One evening three weeks ago, a couple dozen Caribbean lawyers, mostly bright young people embarking on promising careers, plus a few seasoned advocates, gathered at my office. It was fascinating watching young women sing raucous dancehall tunes in chorus into the karaoke microphones. The Caribono group had spent two days in Port of Spain putting their brains together around strategic cases that are using the courts our Independence constitutions created as tools to deliver social justice in a range of areas. The UWI organisers and I contemplated some topical focus to the lime, but none of the meeting focused on sexuality; in the end it turned into an entirely social affair, an opportunity for a local NGO to celebrate work a group of changemakers are doing with the law.

Some of this week’s fresh-faced first formers will hopefully turn into lawyers like them. Even if as 11-year-olds they’ve been sentenced, as Independent Senator Hugh Ian Roach and deputy law dean at UWI Cave Hill Westmin James once were (whose stories I’ve told before), to our lowest-achieving schools.

Whether they do might hinge on how curriculum or play or parenting instils a sense in them that justice is important, that changing the status quo is something valuable, and worthy of them. Learning justice is interactive.

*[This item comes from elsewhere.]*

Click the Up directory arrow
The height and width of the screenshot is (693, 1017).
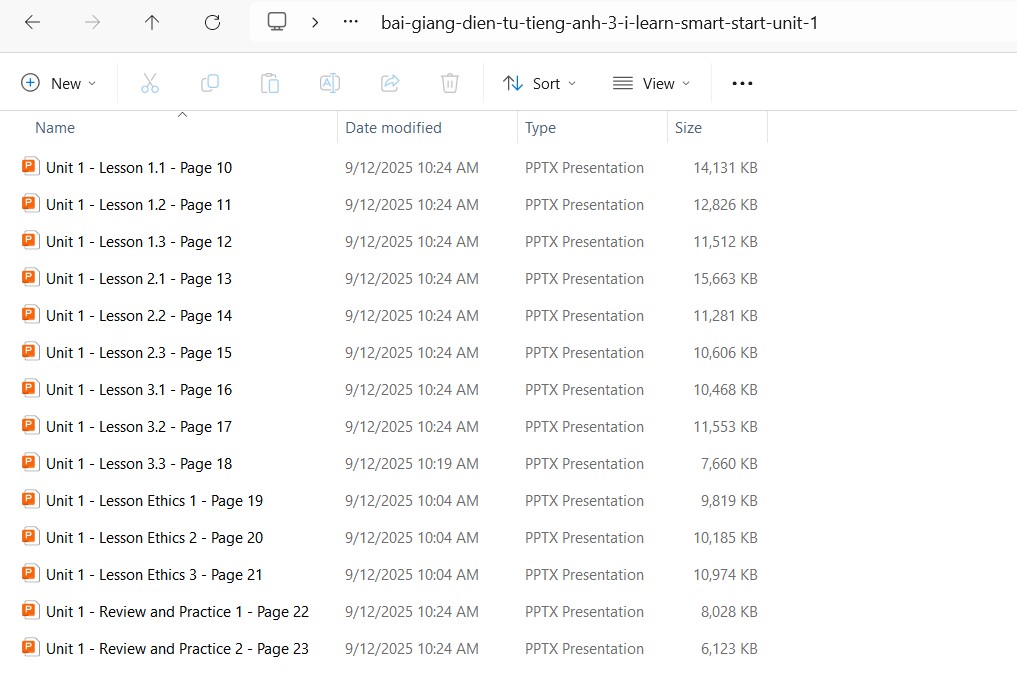click(x=152, y=22)
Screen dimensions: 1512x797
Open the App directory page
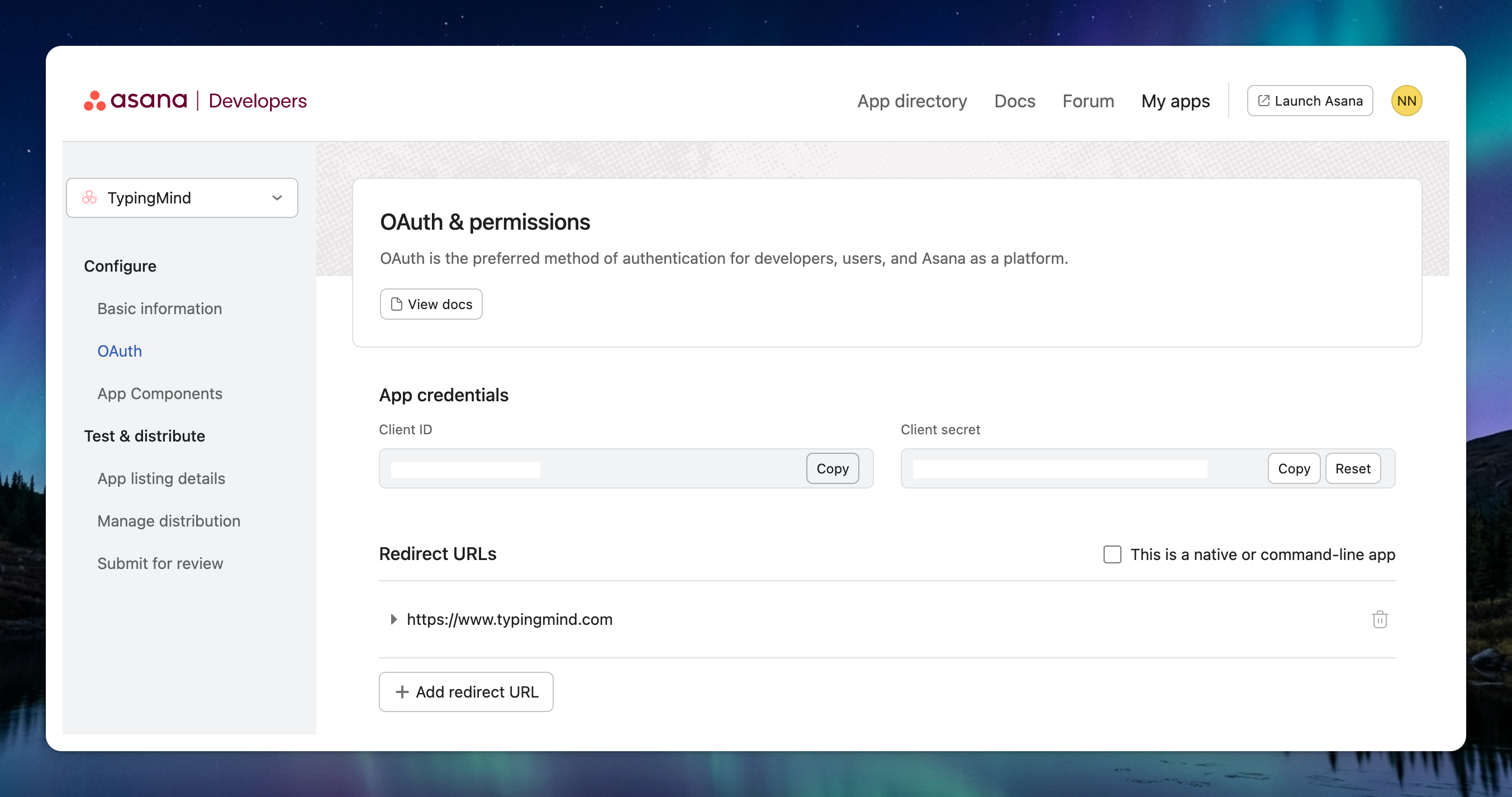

As much as I want you to support your children who started secondary school this week to become successful plumbers and technical and service professionals, to invest those occupations with dignity and recognise their income-earning potential, and to ensure their schools prepare them to do so, I urge you as eagerly to make them into justiceseekers. People invested in making change, in building a different future, whether they use the law or politics or simple acts of citizenship.

Justice takes a long time. We hasten it if we teach children to find dignity in freedom, and not authority. My generation’s schooling failed to.